• EXERCISE OBJECTIVE
Reproduce, please, the line that holds "You are a computer-use" and all later lines through the end of the entries below, exactly; omit pictures.

• INPUT MATERIAL
BEGIN
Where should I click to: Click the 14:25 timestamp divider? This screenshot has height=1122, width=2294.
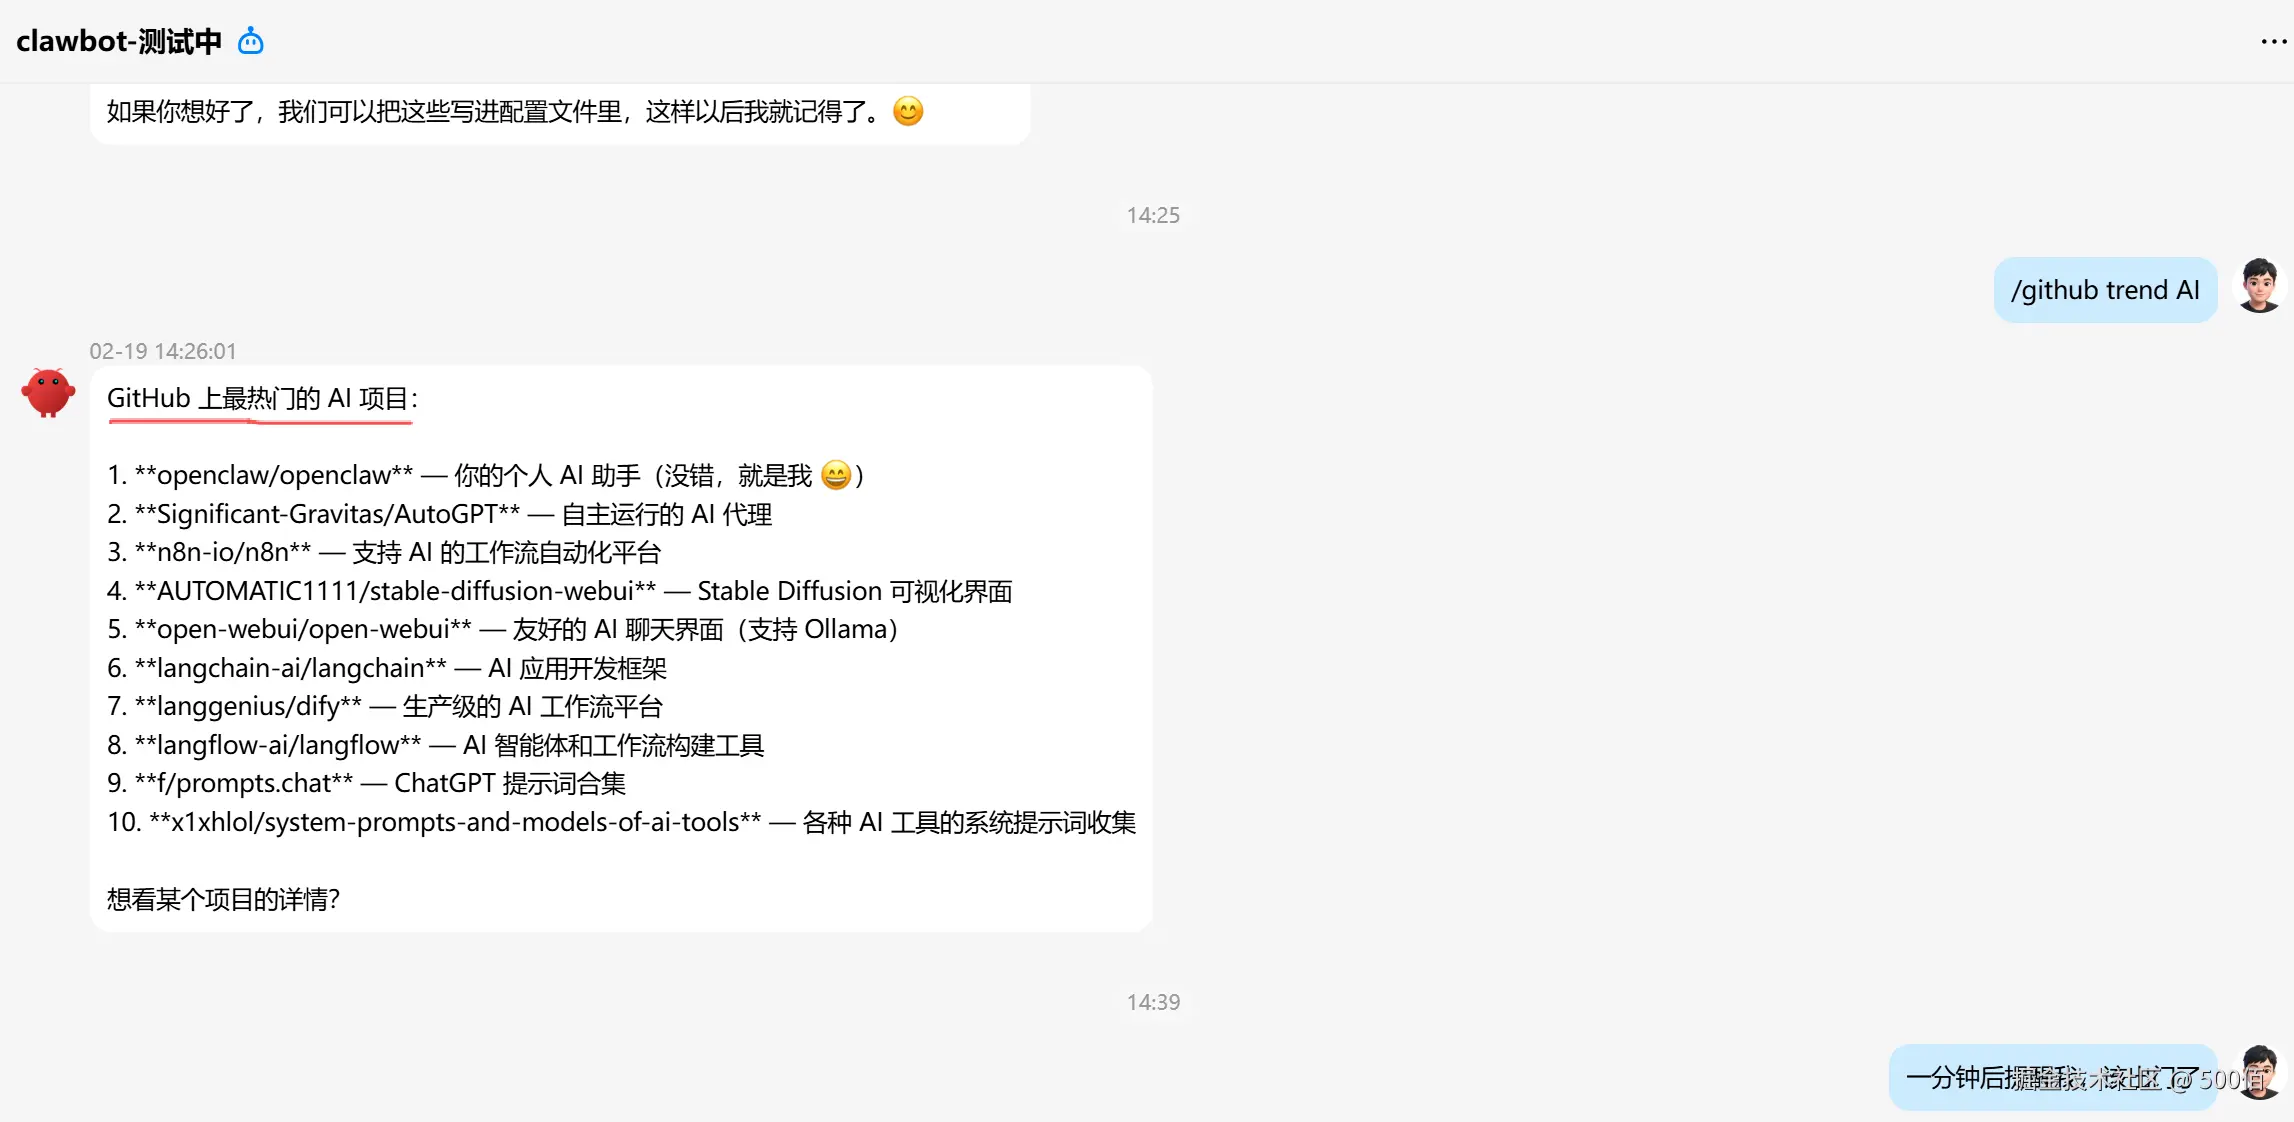1153,215
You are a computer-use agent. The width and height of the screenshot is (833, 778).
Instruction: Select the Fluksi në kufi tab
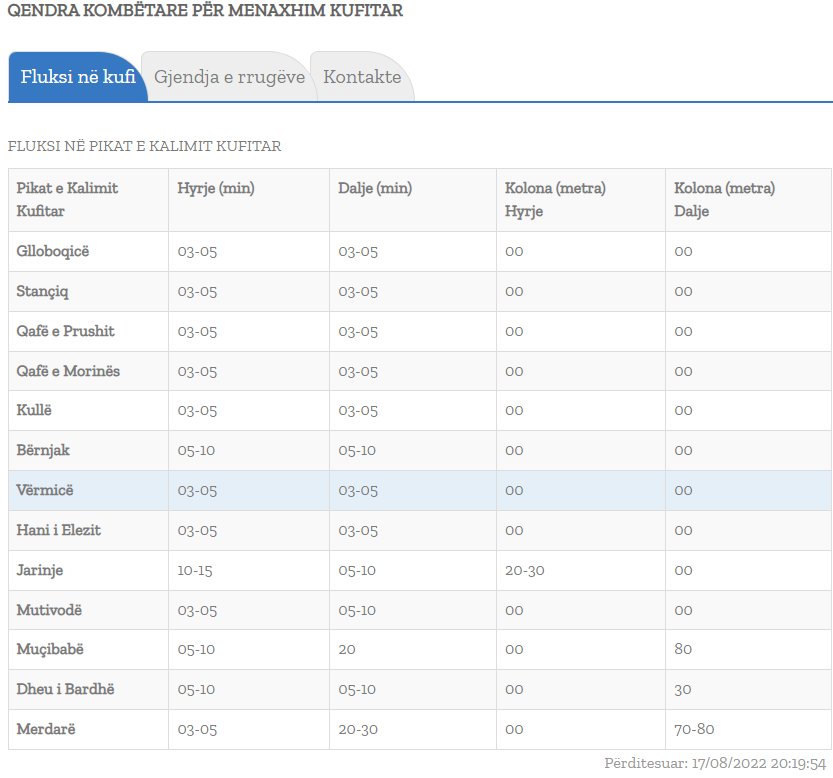(78, 77)
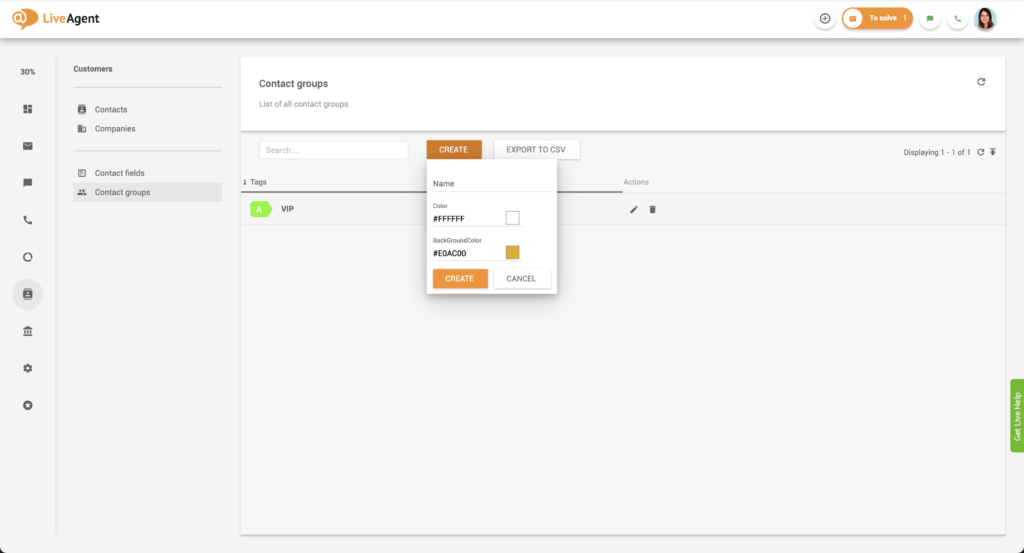Click CANCEL in the create group popup
Screen dimensions: 1024x553
click(521, 278)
END
• WRITTEN SOLUTION
You are a computer-use agent. The width and height of the screenshot is (833, 778).
Instruction: Select the Fluksi në kufi tab
(78, 77)
Click CANCEL in the create group popup
Screen dimensions: 1024x553
click(521, 278)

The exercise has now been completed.